__ARTICLE__
--- --- ---

OAKLAND -- To discover the secret to the Warriors and their many successes over the past three seasons, you naturally begin with the fascinating defense, the spectacular offense and the collective intellect of the players and staff.
Those are the visible and quantifiable elements that have allowed them to win 207 regular-season games and make consecutive trips to the NBA Finals, and they compile the first several chapters. They attract the reader.
The classified stuff and the thread that runs though this team, binding it like a military regiment, is hidden on the margins of every page. And it’s what makes the book of this team so compelling.
For any of their visible factors to flourish, the Warriors know they have to trust each other. They don’t have to like each other, don’t have to love each other, don’t even have to enjoy each other’s company. They simply have to know everyone is committed to the common purpose.
“We have plenty of fun, but when it comes time to get serious this group understands how to go about it the right way,” veteran forward David West says. “There’s a lot of belief. It’s a pretty special group.”
Trust is a simple concept, incredibly rare in today’s NBA, and the Warriors have it.
“I’ve never been around anything quite like this,” says acting head coach Mike Brown, who has involved in the NBA for 25 years, including three stints as a head coach.
That’s why Draymond Green can bark at Kevin Durant, why Durant can call out Stephen Curry and why Curry can get after Klay Thompson. It’s why Zaza Pachulia and Green get into animated dialogue. It’s why Shaun Livingston’s ear is always available, and why Andre Iguodala can prod the collective killer instinct.

--- --- ---

__STORED DATA__
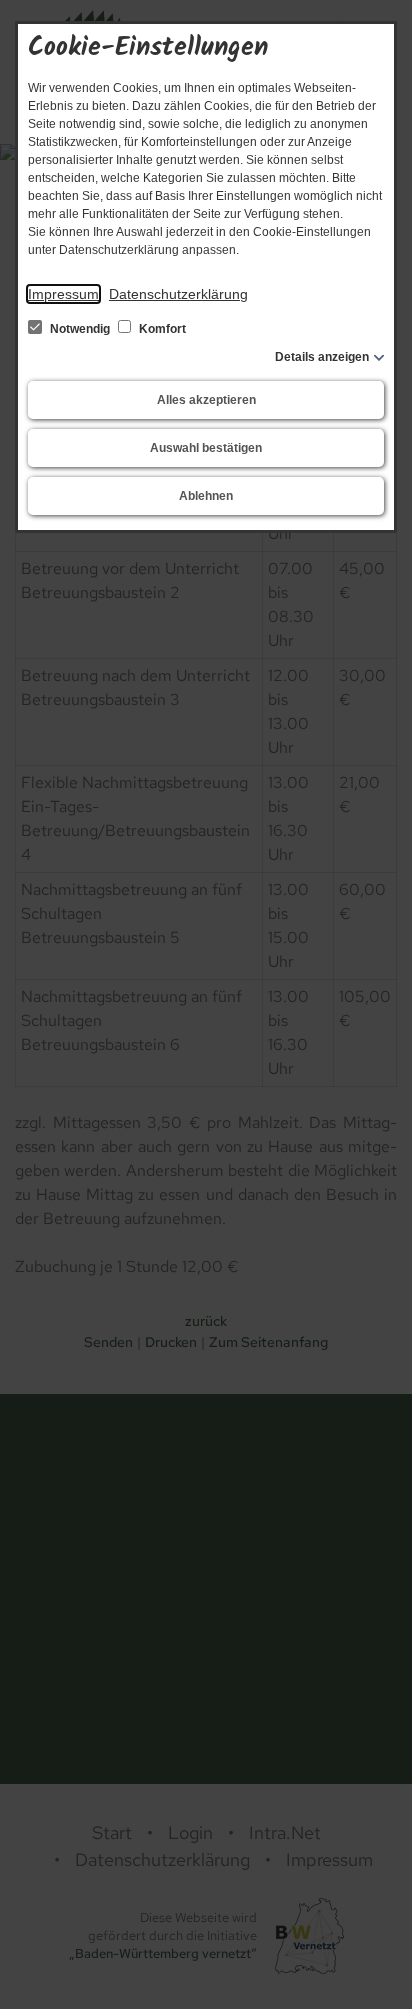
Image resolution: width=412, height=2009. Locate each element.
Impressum (63, 294)
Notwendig (80, 329)
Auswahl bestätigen (206, 448)
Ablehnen (206, 496)
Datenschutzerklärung (178, 294)
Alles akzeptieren (206, 400)
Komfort (161, 329)
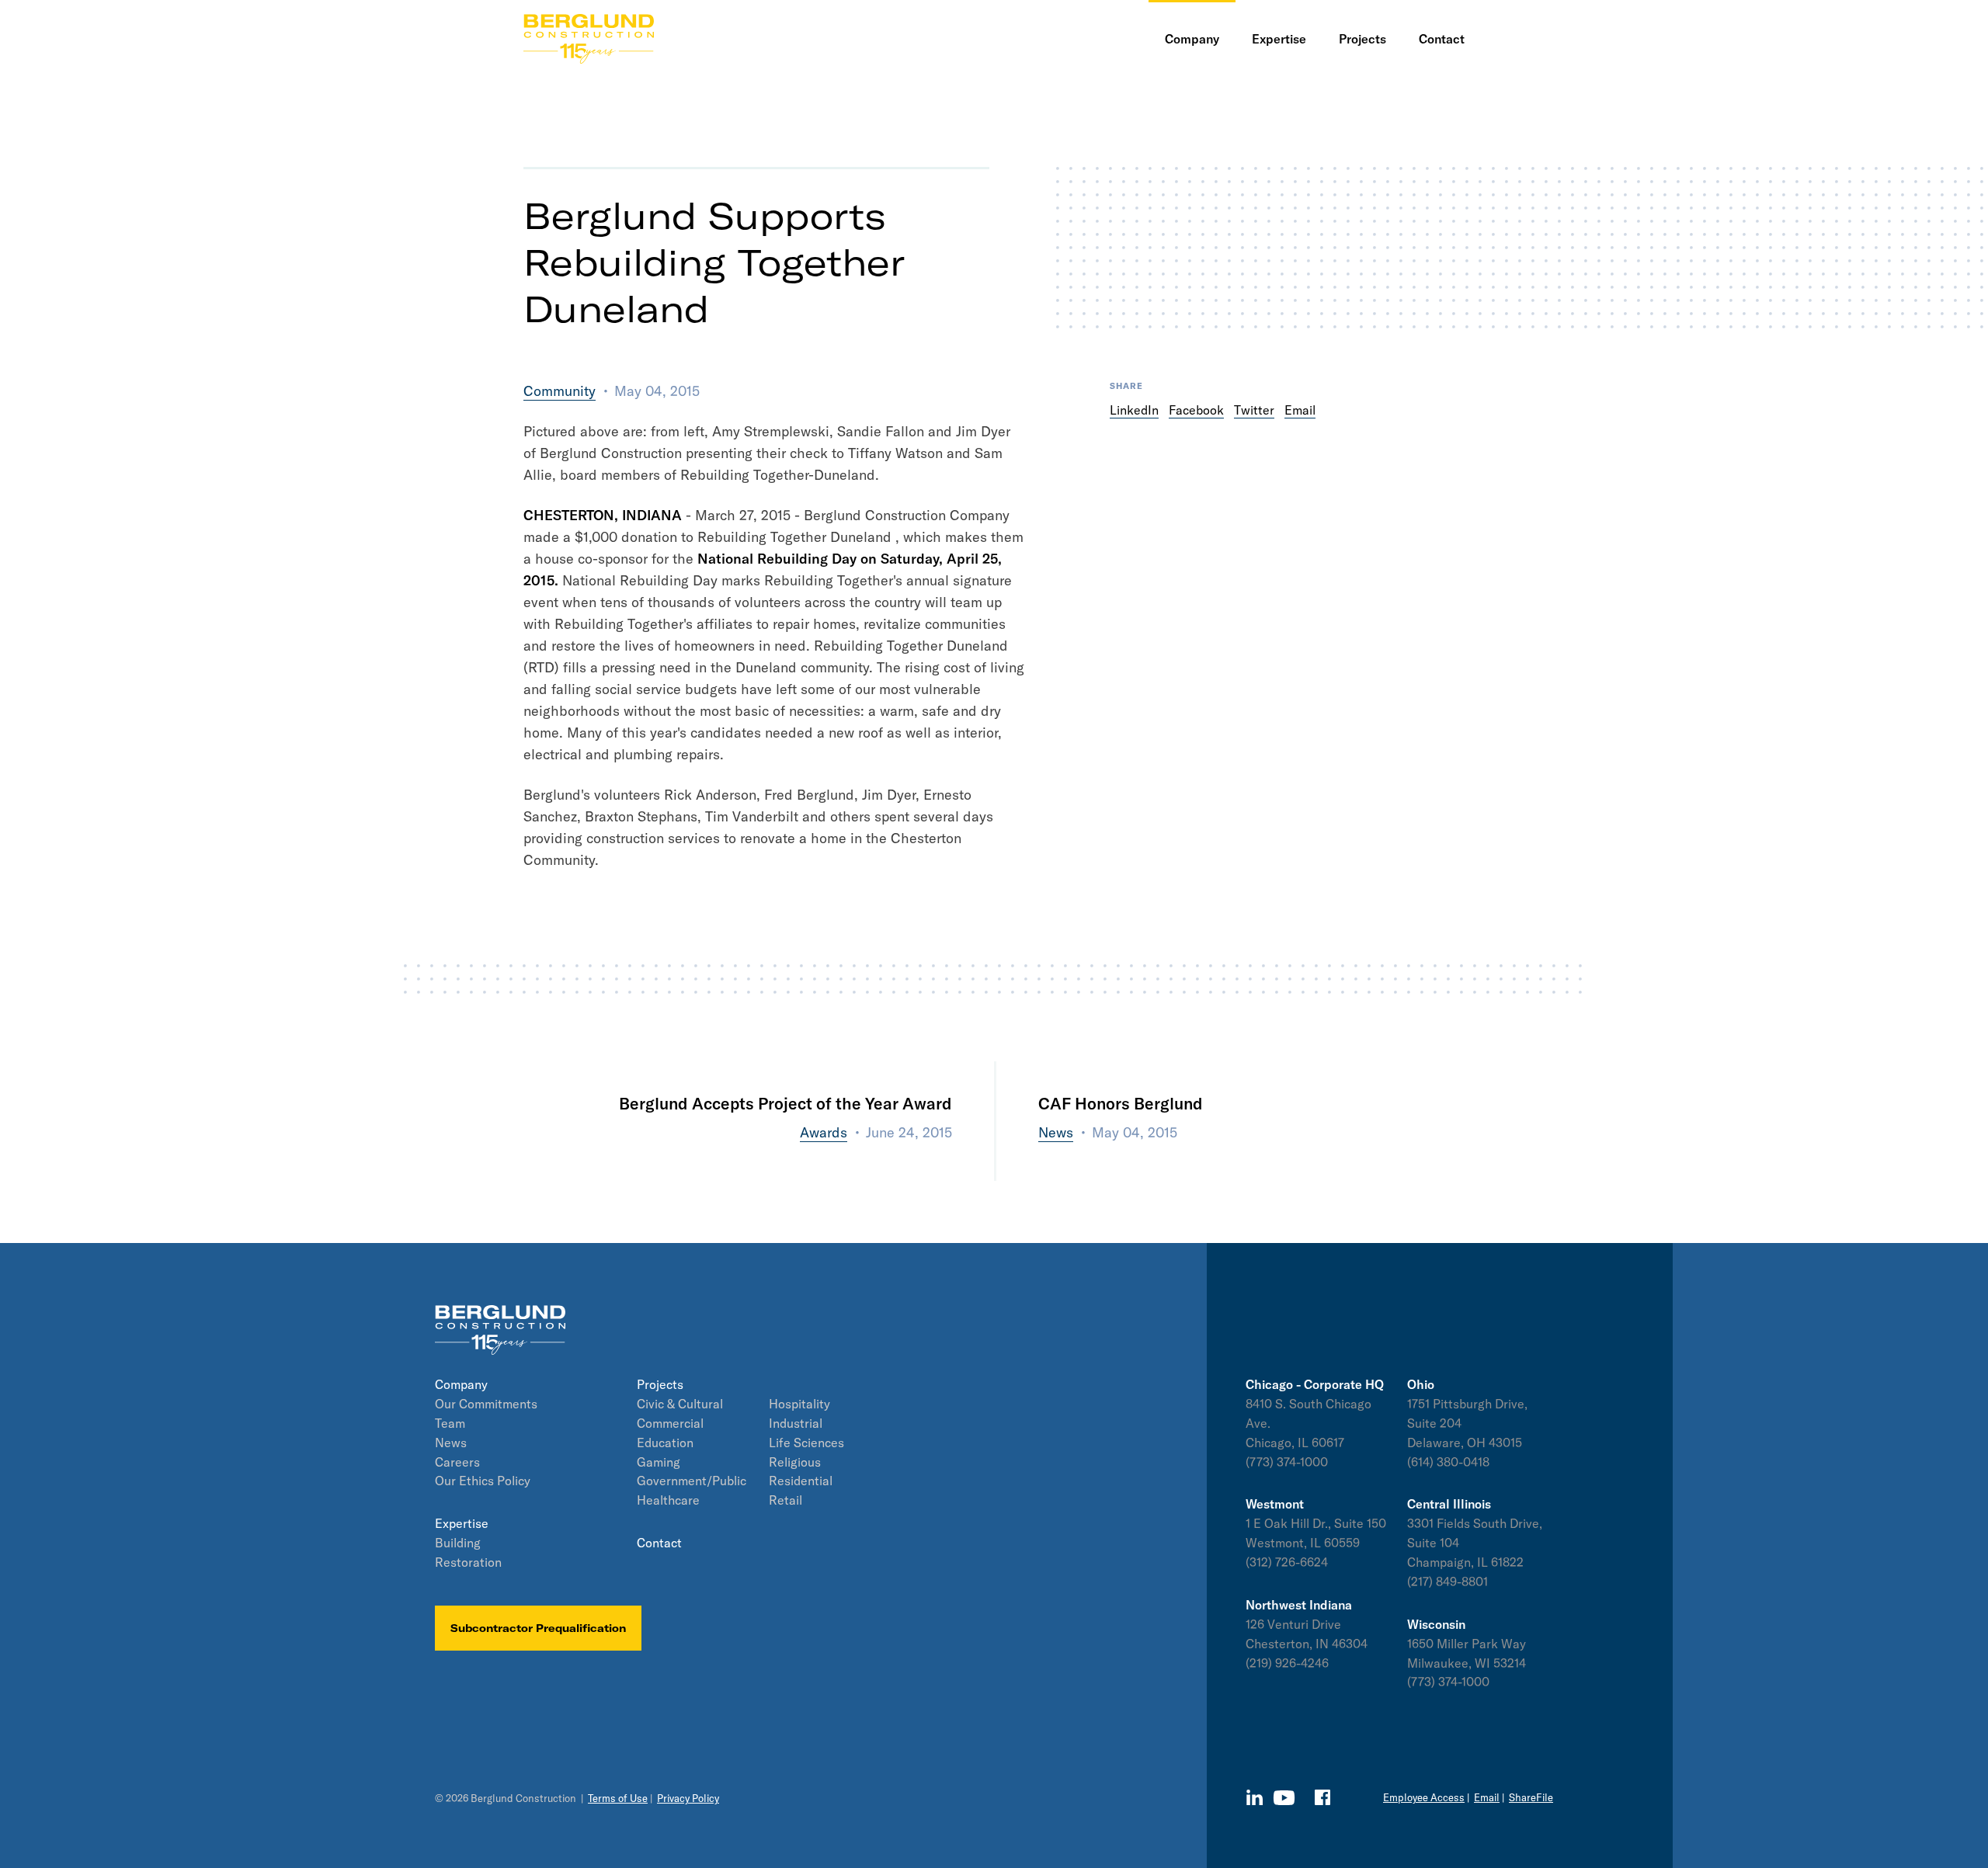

--- --- ---

__WORK INSTRUCTIONS__
a) Summarize the Warriors article in two sentences.
b) Please answer these questions from the Warriors article, one line each:
(i) How many regular-season games have the Warriors won over the past three seasons?
(ii) How many stints as a head coach has Mike Brown had?
(iii) Which veteran forward says "It's a pretty special group"?
c) From the Warriors article, reproduce the passage from "OAKLAND -- To" up to and including "attract the reader.".
Answer using only the text.

__RESPONSES BY TASK__
a) The Warriors' visible strengths, namely their defense, their offense and the collective intellect of players and staff, have brought them 207 regular-season wins and consecutive trips to the NBA Finals over the past three seasons. Beneath those lies a trust that is rare in today's NBA, which lets players commit to a common purpose and call each other out, and acting head coach Mike Brown says he has never been around anything quite like it.

b)
(i) 207
(ii) Three
(iii) David West

c)
OAKLAND -- To discover the secret to the Warriors and their many successes over the past three seasons, you naturally begin with the fascinating defense, the spectacular offense and the collective intellect of the players and staff.
Those are the visible and quantifiable elements that have allowed them to win 207 regular-season games and make consecutive trips to the NBA Finals, and they compile the first several chapters. They attract the reader.